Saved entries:
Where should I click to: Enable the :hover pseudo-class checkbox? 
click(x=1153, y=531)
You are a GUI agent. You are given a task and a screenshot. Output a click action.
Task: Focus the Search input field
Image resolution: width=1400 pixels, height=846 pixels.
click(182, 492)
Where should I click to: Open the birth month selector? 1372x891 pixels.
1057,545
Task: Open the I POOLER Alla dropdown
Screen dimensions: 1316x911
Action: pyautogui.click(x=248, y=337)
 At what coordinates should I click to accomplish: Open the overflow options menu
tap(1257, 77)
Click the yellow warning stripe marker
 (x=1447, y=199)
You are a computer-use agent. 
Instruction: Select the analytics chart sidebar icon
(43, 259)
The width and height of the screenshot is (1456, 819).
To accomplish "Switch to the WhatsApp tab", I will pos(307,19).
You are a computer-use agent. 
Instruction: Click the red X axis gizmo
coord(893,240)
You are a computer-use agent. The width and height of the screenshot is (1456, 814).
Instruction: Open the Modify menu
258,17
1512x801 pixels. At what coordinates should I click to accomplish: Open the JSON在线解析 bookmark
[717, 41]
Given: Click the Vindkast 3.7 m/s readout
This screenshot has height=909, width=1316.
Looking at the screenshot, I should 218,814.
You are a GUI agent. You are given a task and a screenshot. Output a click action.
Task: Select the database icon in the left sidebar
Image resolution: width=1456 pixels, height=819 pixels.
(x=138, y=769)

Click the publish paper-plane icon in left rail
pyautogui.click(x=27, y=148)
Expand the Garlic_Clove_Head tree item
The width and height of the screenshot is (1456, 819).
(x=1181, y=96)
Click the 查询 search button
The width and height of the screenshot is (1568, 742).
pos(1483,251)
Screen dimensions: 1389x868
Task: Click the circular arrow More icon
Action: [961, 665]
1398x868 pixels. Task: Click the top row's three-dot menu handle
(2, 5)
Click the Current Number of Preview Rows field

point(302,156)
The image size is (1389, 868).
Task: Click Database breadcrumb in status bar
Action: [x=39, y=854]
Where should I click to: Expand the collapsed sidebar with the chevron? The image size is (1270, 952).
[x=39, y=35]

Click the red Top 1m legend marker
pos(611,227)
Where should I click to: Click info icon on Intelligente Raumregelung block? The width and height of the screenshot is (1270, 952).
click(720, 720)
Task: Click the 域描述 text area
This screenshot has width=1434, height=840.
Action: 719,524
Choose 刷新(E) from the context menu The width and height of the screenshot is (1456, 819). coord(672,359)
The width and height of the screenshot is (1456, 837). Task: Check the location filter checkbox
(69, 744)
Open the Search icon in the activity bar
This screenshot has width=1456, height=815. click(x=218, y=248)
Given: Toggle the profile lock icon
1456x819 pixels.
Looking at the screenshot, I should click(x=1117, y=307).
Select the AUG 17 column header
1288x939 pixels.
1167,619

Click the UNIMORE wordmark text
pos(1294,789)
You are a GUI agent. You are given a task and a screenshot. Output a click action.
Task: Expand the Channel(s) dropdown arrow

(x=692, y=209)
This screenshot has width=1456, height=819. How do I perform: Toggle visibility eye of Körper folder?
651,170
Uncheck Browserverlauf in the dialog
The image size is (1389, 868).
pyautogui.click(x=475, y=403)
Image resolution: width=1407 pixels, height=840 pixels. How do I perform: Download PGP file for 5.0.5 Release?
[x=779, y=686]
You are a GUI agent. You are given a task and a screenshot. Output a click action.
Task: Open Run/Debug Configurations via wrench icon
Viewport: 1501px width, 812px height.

◆ Work to be completed ◆
The data above should be output exactly, with each line intact.

◆ Written response ◆
Where should I click to: Enable the :hover pseudo-class checkbox? 
click(x=1153, y=531)
You are a GUI agent. You are given a task and a screenshot. Output a click action.
Task: Focus the Search input field
Image resolution: width=1400 pixels, height=846 pixels.
click(182, 492)
Where should I click to: Open the birth month selector? 1372x891 pixels.
1057,545
Task: Open the I POOLER Alla dropdown
Screen dimensions: 1316x911
Action: pyautogui.click(x=248, y=337)
 At what coordinates should I click to accomplish: Open the overflow options menu
tap(1257, 77)
Click the yellow warning stripe marker
 (x=1447, y=199)
You are a computer-use agent. 
Instruction: Select the analytics chart sidebar icon
(43, 259)
The width and height of the screenshot is (1456, 819).
To accomplish "Switch to the WhatsApp tab", I will pos(307,19).
You are a computer-use agent. 
Instruction: Click the red X axis gizmo
coord(893,240)
You are a computer-use agent. The width and height of the screenshot is (1456, 814).
Instruction: Open the Modify menu
258,17
1512x801 pixels. At what coordinates should I click to accomplish: Open the JSON在线解析 bookmark
[717, 41]
Given: Click the Vindkast 3.7 m/s readout
This screenshot has height=909, width=1316.
Looking at the screenshot, I should 218,814.
You are a GUI agent. You are given a task and a screenshot. Output a click action.
Task: Select the database icon in the left sidebar
Image resolution: width=1456 pixels, height=819 pixels.
(x=138, y=769)

Click the publish paper-plane icon in left rail
pyautogui.click(x=27, y=148)
Expand the Garlic_Clove_Head tree item
The width and height of the screenshot is (1456, 819).
(x=1181, y=96)
Click the 查询 search button
The width and height of the screenshot is (1568, 742).
pos(1483,251)
Screen dimensions: 1389x868
Task: Click the circular arrow More icon
Action: [961, 665]
1398x868 pixels. Task: Click the top row's three-dot menu handle
(2, 5)
Click the Current Number of Preview Rows field

point(302,156)
The image size is (1389, 868).
Task: Click Database breadcrumb in status bar
Action: [x=39, y=854]
Where should I click to: Expand the collapsed sidebar with the chevron? The image size is (1270, 952).
[x=39, y=35]

Click the red Top 1m legend marker
pos(611,227)
Where should I click to: Click info icon on Intelligente Raumregelung block? The width and height of the screenshot is (1270, 952).
click(720, 720)
Task: Click the 域描述 text area
This screenshot has width=1434, height=840.
Action: 719,524
Choose 刷新(E) from the context menu The width and height of the screenshot is (1456, 819). coord(672,359)
The width and height of the screenshot is (1456, 837). Task: Check the location filter checkbox
(69, 744)
Open the Search icon in the activity bar
This screenshot has width=1456, height=815. click(x=218, y=248)
Given: Toggle the profile lock icon
1456x819 pixels.
Looking at the screenshot, I should click(x=1117, y=307).
Select the AUG 17 column header
1288x939 pixels.
1167,619

Click the UNIMORE wordmark text
pos(1294,789)
You are a GUI agent. You are given a task and a screenshot. Output a click action.
Task: Expand the Channel(s) dropdown arrow

(x=692, y=209)
This screenshot has width=1456, height=819. How do I perform: Toggle visibility eye of Körper folder?
651,170
Uncheck Browserverlauf in the dialog
The image size is (1389, 868).
pyautogui.click(x=475, y=403)
Image resolution: width=1407 pixels, height=840 pixels. How do I perform: Download PGP file for 5.0.5 Release?
[x=779, y=686]
You are a GUI agent. You are given a task and a screenshot. Output a click action.
Task: Open Run/Debug Configurations via wrench icon
Viewport: 1501px width, 812px height.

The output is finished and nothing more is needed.